Content starts
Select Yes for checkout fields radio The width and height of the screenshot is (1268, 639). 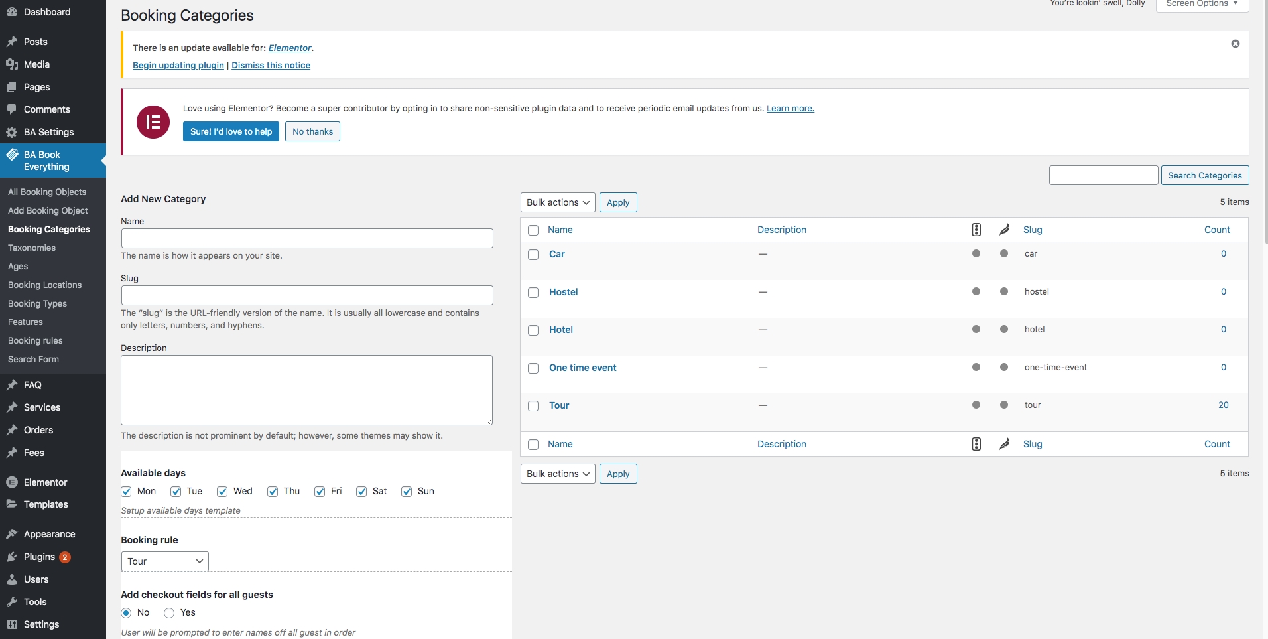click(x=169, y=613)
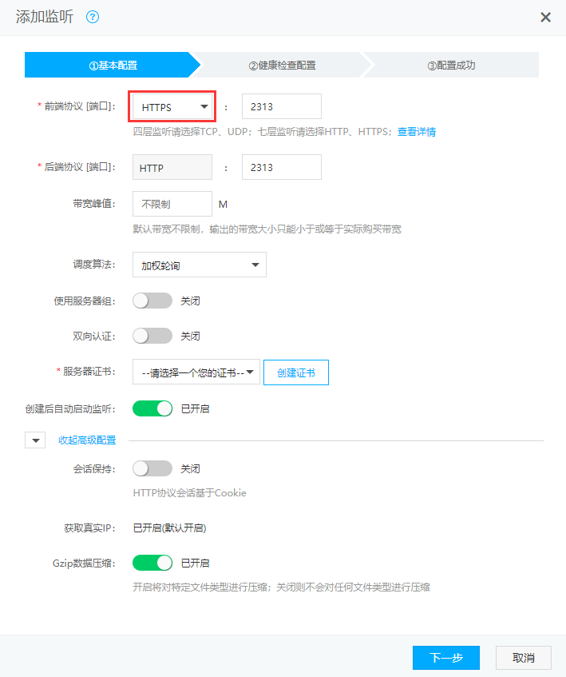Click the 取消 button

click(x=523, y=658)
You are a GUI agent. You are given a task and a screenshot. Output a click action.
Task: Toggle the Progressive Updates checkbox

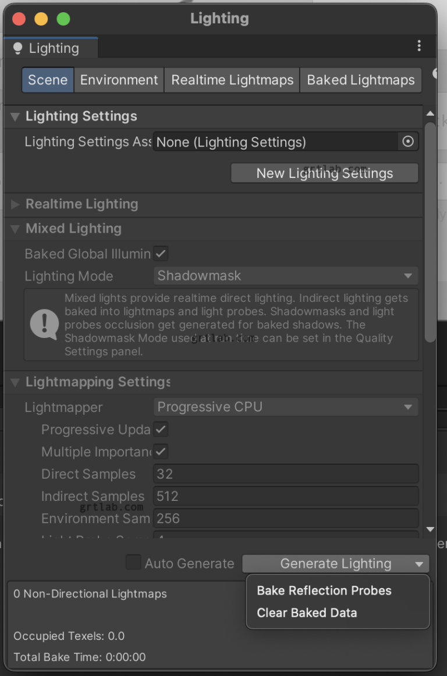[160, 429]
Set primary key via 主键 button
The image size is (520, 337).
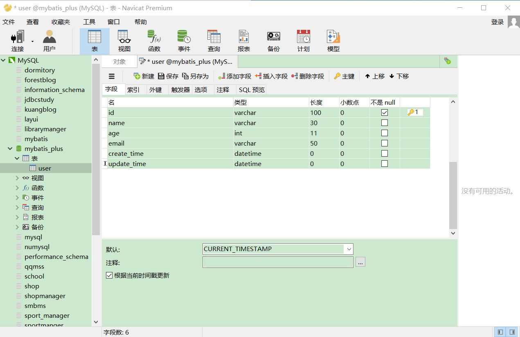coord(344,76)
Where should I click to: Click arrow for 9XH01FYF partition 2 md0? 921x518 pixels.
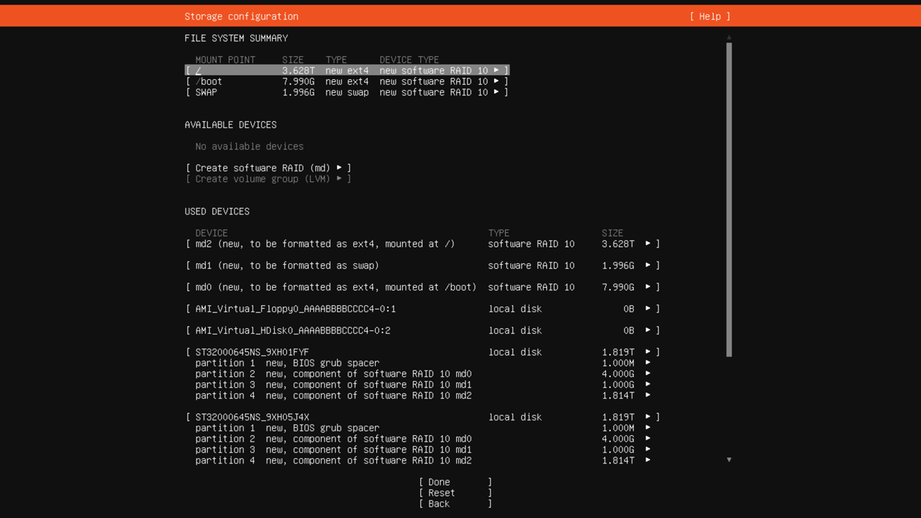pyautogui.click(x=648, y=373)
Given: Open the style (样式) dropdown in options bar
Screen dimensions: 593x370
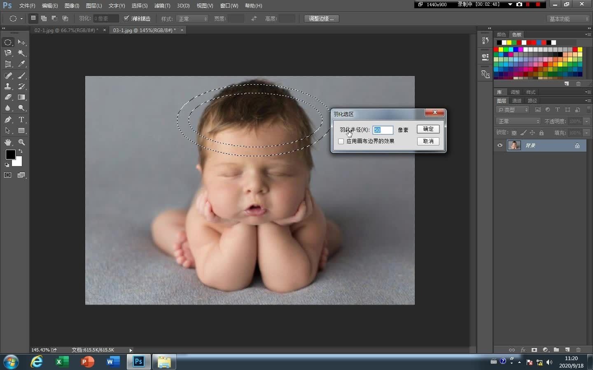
Content ends
→ **What the task requires**:
Output precisely the lines in the material above from the line containing "Set primary key via 主键 button" through its last line, and omit pictures.

→ **Reply to the task**:
Set primary key via 主键 button
The image size is (520, 337).
coord(344,76)
Where should I click to: Click arrow for 9XH01FYF partition 2 md0? 921x518 pixels.
pyautogui.click(x=648, y=373)
Given: Open the style (样式) dropdown in options bar
Screen dimensions: 593x370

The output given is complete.